# 解くべき課題:
デュラン・デュランとデビット・リンチのライブ映像を紹介する文章を、最後の文の後から書き継いでください。

**** 抜粋本文 ****

彼の葬儀の様子は海外のサイトで見る事が出来るが、ボーイ・ジョージやスパンダー・バレエ、ABCのメンバーによって出棺されるシーンは、時代の変遷と、時間の経過を強く感じさせられるものであった。
彼の逝去に対して、デュラン・デュランのボーカルのサイモン・ル・ボンがツイートで、「我々の友人スティーヴン・ストレンジが今日、エジプトで亡くなったことを発表しなければならないのはとても悲しい。彼はニューロマンティックの最先端だった。彼に神のご加護を」と冥福を祈っていた。
デュラン・デュランは、80年代初期には、同じニューロマンティックムーヴメントの一員として語られる事が多かったグループである。スティーヴ・ストレンジの追悼コメントを見て、スティーヴがオーガナイズしていたクラブBLITSへの出演などで、同時代を担った彼らの関係性の深さも、改めて再認識をすることが出来た。
ただクラブカルチャーやファッションに軸足を置いていたスティーブ・ストレンジやアダム・アントと、メインストリームでの成功を目指していたデュラン・デュラン(以下D²)の軌跡は、結果的に大きく違うものとなった。


80年代初期は第2次ブリティッシュ・インヴェイジョンと呼ばれ、カルチャー・クラブなど多くのアーティストが、米国のヒットチャートにも登場したが、その中で最も大きなコマーシャルな成功を収めたのがD²である。
メンバーのルックスの良さも手伝ってD²は、ニューロマンティックという特殊なジャンルを抜け出し、よりアイドル的な存在として、世界的なポップスターに駆け上がって行った。

今回ご紹介するのは、ニューロマンティックシーンからキャリアをスタートさせたD²と、カルト作品を作り続けてきたデビット・リンチがコラボレーションして制作されたLIVE映像『UNSTAGED』の劇場公開版である。
映像自体は2011年LAマヤシアターのLIVEで、少し時間が経過しているが、全く色あせたものではない。これはAMEXがスポンサードしているLIVEストリーミングのシリーズで、『UNSTAGED』というタイトルになっている。
LIVEを著名監督が撮影しながら加工し、ストリーミング配信するいう贅沢な企画をしたのは、イベントがメインのエージェンシーモメンタム。
最近は日本でもパフュームが、サンフランシスコから、プロジェクションマッピングを使ったストリーミングライブ配信を行ったが、これは4年も早い企画である。
監督としてスパイク・リー、テリー・ギリアム、スティーブ・ブシェミ(!)、アントン・コービンなどが、コールド・プレイ、ジャック・ホワイトなどのミュージシャンとコラボレーションしている。
アントン・コービンが撮ったコールドプレイなどは、是非とも見てみたい作品である。

そのラインアップの中でも、最も意外で贅沢なコラボレーションが、このデビット・リンチ×デュラン・デュランであろう。
全く関係が無さそうな二人だが、リンチの『エレファントマン』の制作が1980年なので、両者はほぼ同時期に世界的にブレイクしたことになる。

**** 提示資料 ****

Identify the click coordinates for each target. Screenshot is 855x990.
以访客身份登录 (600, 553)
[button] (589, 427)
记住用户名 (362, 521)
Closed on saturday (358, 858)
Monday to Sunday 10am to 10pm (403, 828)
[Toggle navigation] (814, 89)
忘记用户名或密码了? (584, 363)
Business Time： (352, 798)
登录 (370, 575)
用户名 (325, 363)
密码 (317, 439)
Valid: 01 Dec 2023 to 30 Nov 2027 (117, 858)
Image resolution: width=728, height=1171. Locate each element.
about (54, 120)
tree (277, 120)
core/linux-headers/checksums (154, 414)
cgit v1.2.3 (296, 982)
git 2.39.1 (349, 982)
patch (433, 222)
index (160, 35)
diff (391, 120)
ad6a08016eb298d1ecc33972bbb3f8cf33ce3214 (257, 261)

****
**** 提示資料 ****

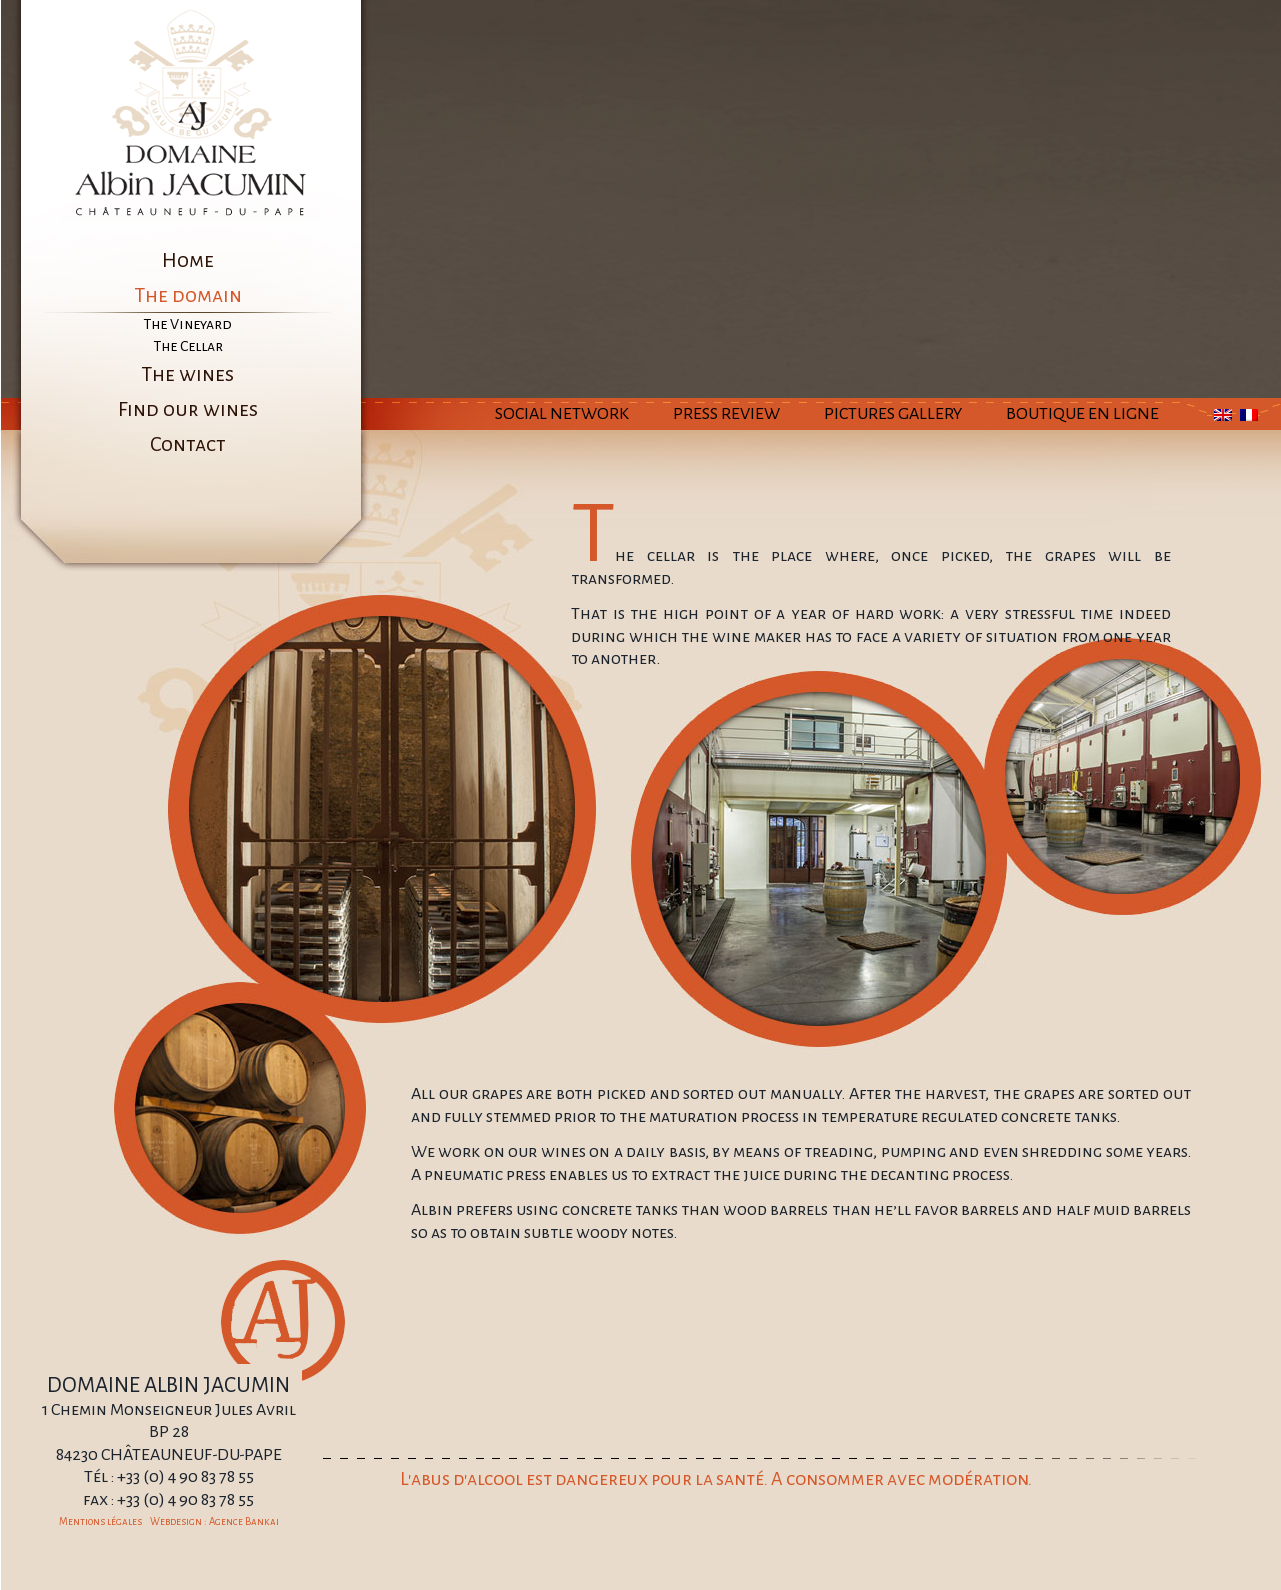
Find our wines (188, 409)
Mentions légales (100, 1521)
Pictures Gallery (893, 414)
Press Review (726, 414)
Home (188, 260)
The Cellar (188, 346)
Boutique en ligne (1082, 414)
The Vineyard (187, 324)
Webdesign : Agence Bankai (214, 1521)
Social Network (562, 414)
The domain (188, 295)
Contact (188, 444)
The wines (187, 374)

****

# 課題の結果:
リンチについては、ここで詳しく紹介するまでもないだろうが、個人的な印象についてのみ触れておく。
僕自身は、海外で2回程リンチ本人が参加する映画祭に居合わせたことがある。
最初はサンダンス映画祭での『ロスト ハイウェイ』ワールドプレミア上映。
デビット・ボウイやイギー・ポップの曲と共に、深夜を駆け巡るこの強烈で難解な作品を持ってきたリンチは、アメリカのプレスに対して非常に無愛想であり、サンダンスでは恒例の上映後のQ&Aも無しであった。
2回目は、数年前のベルリン映画祭。この時は話す機会もあったが、日本人に対しては、ゆっくりとした英語で優しく話し、とてもジェントルマンであった。
今では当たり前だが、当時は先駆者的だったデジタル撮影の経済的時間的効果や、難解と思える自己の作品の解釈の仕方についても、ジグゾーパズルを例にして、丁寧に話しをしてくれる姿は、サンダンスで見た姿とは全く違うものであった。

リンチ自身も音楽活動として、テクノ寄りのアルバムを作っているが、『ブルーベルベット』『ワイルド・アット・ハート』『インランド・エンパイヤ』などの作品では、音楽とのシナジーを重要な演出に使っている。
その音楽の使い方も、アヴァンギャルドな曲だけではなく、コマーシャルな楽曲も時には巧みに取り入れており(『インランド・エンパイヤ』の『ロコモーション』など)、音楽の使い方がとてもうまい監督と言えるだろう。

この『UNSTAGED』で興味があったのは、一環してカルトヒーロー的な道を歩んできたリンチが、D²というメジャーなポップスターをどう料理するのかという点であった。
D²もデビュー当時は人気が出過ぎて、アイドル的な扱いになり、軽いイメージがあるが、実はしっかりと計算をしている連中であった。
初来日の際のインタビューでは、「何故ダンスミュージックをやるのか?」という質問に対して、サイモン・ル・ボンが、「自分達をブレイクさせる為には、ダンスが一番手っ取り早い。その中で、自分達の表現したい事をやるんだ」という客観的で明確な回答をしていた。
またグラマラスなビジュアルを重視するスタイルからは、バンド名の由来となったSF映画『バーバレラ』や、ロクシー・ミュージックなどグラムの影響が色濃く感じられる。

SUB8

全米で大ヒットした『リフレックス』では、一早くナイル・ロジャースにリミックスを依頼し、当時はマイノリティな存在だったリミックス盤も大ブレイクさせる戦略を展開している。
また別ユニットでの活動も熱心で、ロバート・パーマーとジョン・テイラー、アンディ・テイラーが組んだパワーステーションでは、見事なファンクサウンドを創り出している。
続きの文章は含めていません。